Workers, mostly from Tunisia, Morocco and central Africa continue to be mistreated in Piana in Gioia Tauro, in the Calabria region, said a report by the NGO Doctor for Human Rights (MEDU).

Entitled “Pandemic Rosarno,” the study accused Ndrangheta of organizing crime syndicates behind “constant exploitation” of migrants and widespread illegal practices in one of the poorest areas in Italy where foreign farm workers rebelled more than a decade ago.

The report highlights that the lack of inspections and effective measures against illegal work practices, and weak legal protection, have worsened the living and working conditions of agricultural workers and damaged their physical and mental health.

“Then, the effect of the COVID-19 pandemic has made the situation intolerable for migrants who come to work here mostly from Tunisia, Morocco and Central Africa,” the report said.

MEDU has operated a mobile clinic in Calabria for seven years during the citrus harvest season, providing basic medical assistance and orientation to workers’ rights to around 2,000 farm laborers in slums scattered among the cities of Rosarno, San Ferdinando, Drosi, and Taurianova.

The report analyzes the period before the COVID-19 outbreak and the ongoing situation shows that the virus pandemic has exacerbated the exclusion, marginalization, and exploitation of migrant farm workers in the area.

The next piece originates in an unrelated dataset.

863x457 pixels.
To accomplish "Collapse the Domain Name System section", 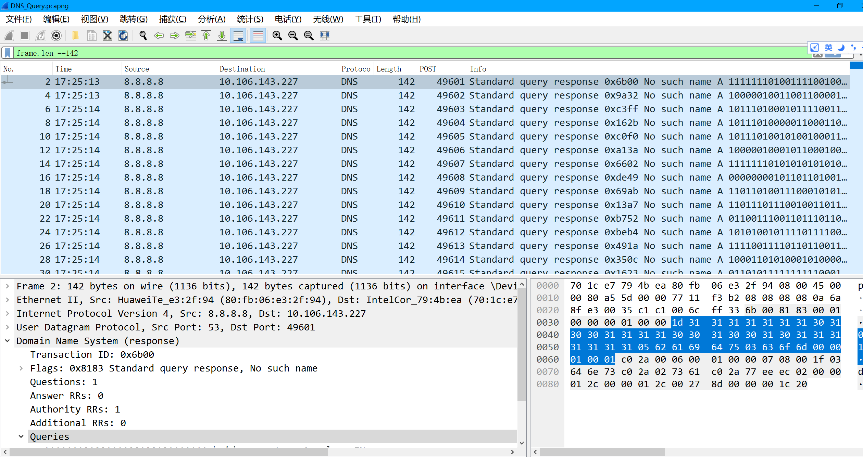I will pyautogui.click(x=8, y=341).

The MEDU team highlights poor living, working and hygiene conditions including lack of electricity and toilet / washing facilities, no drinking water or heating in slum cities, inhuman working conditions, and poor diets.

He noted that 90 percent of those assisted by MEDU have a residence permit: Two-thirds are asylum seekers or have been given international protection or other forms of protection, while 25 percent are trying to renew or change their official humanitarian protection status.

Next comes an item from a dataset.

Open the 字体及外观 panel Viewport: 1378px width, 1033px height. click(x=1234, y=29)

“This has been a quite difficult process after the Italian government left only a few possible regularization arrangements for many workers who did not meet the requirements for the conversion of residence permits to work permits due to widespread contractual deviations in Italy (called gray). work), “the report added.

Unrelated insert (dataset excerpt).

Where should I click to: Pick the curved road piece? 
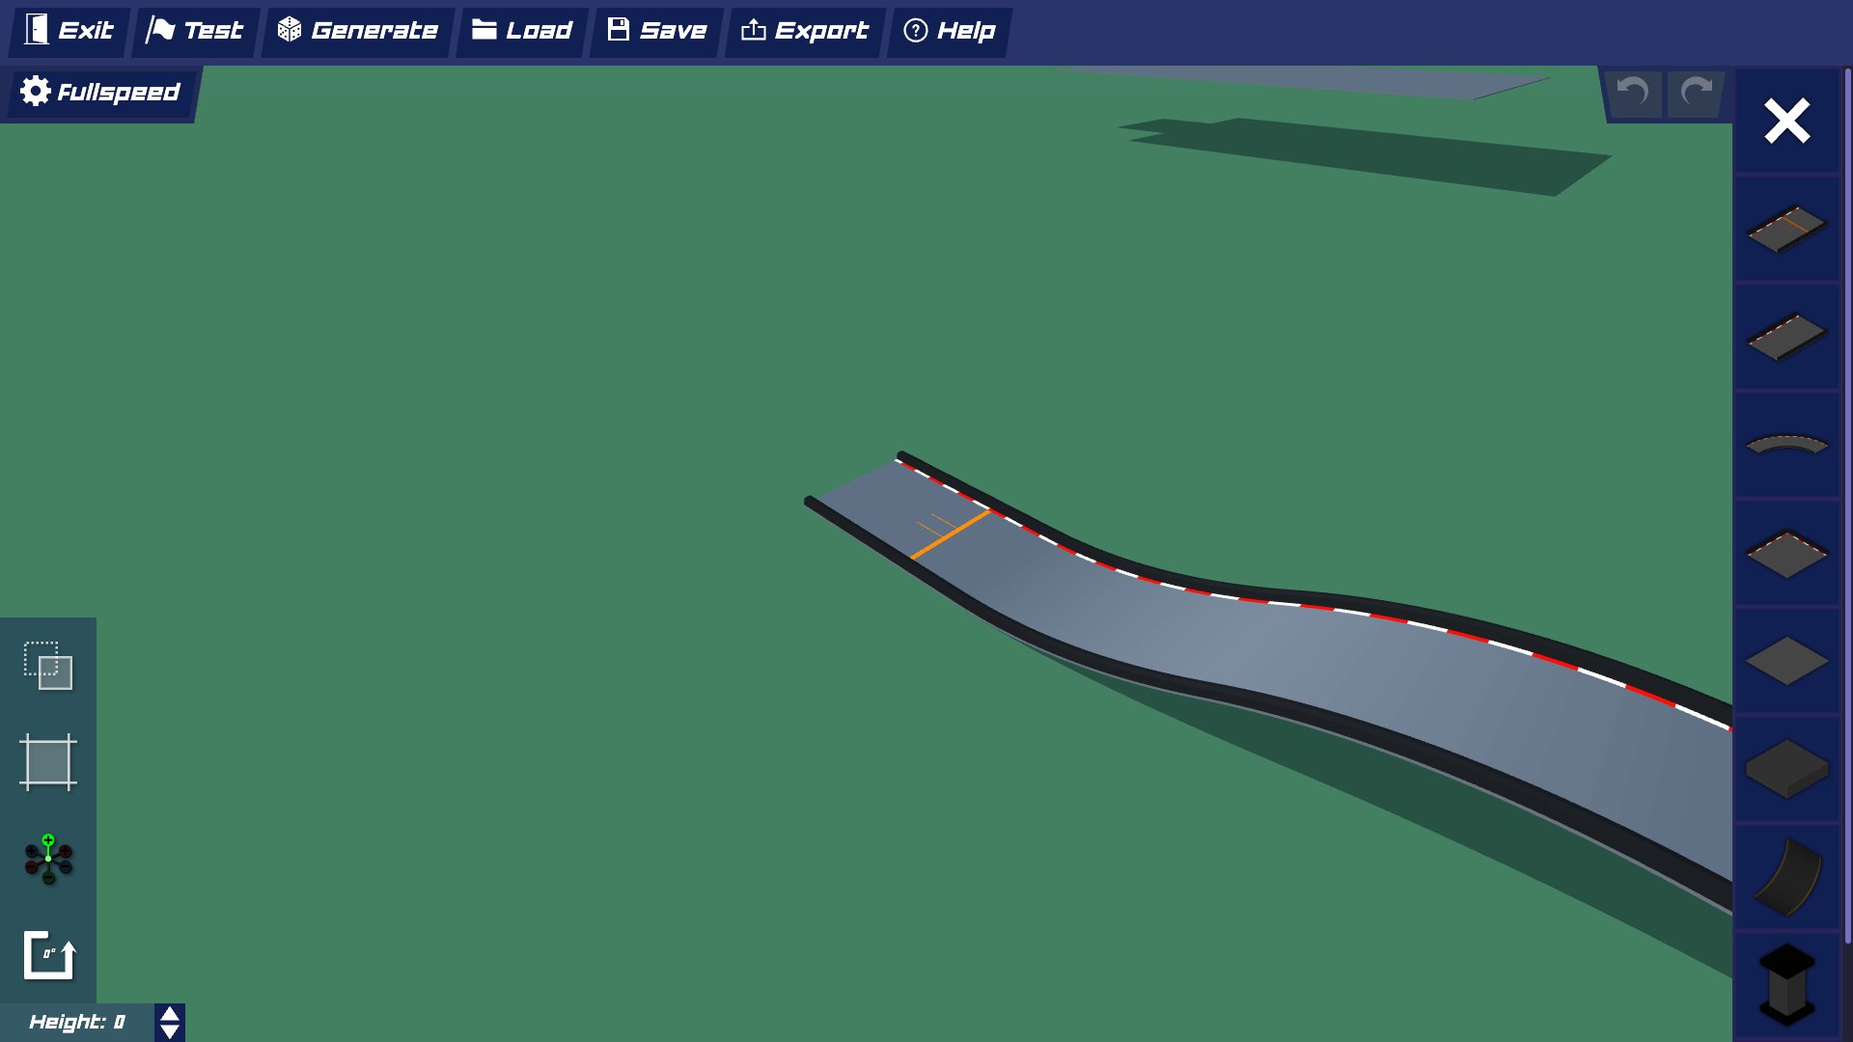[1786, 445]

“This situation ends with many migrants becoming like Ndrangheta slaves,” Giulia Anita Bari, a MEDU doctor and report coordinator, told Arab News.

“Migrants have no protection and no rights, so they end up in the hands of the masses. Criminals treat migrants in a very inhumane way, they pay them almost without fees. They treat them like slaves. That is inconceivable.

“Local and national politicians do not want to see this situation, while direct long-term action against the exploitation of farm workers and the ghetto and promoting legality must be taken immediately,” he said.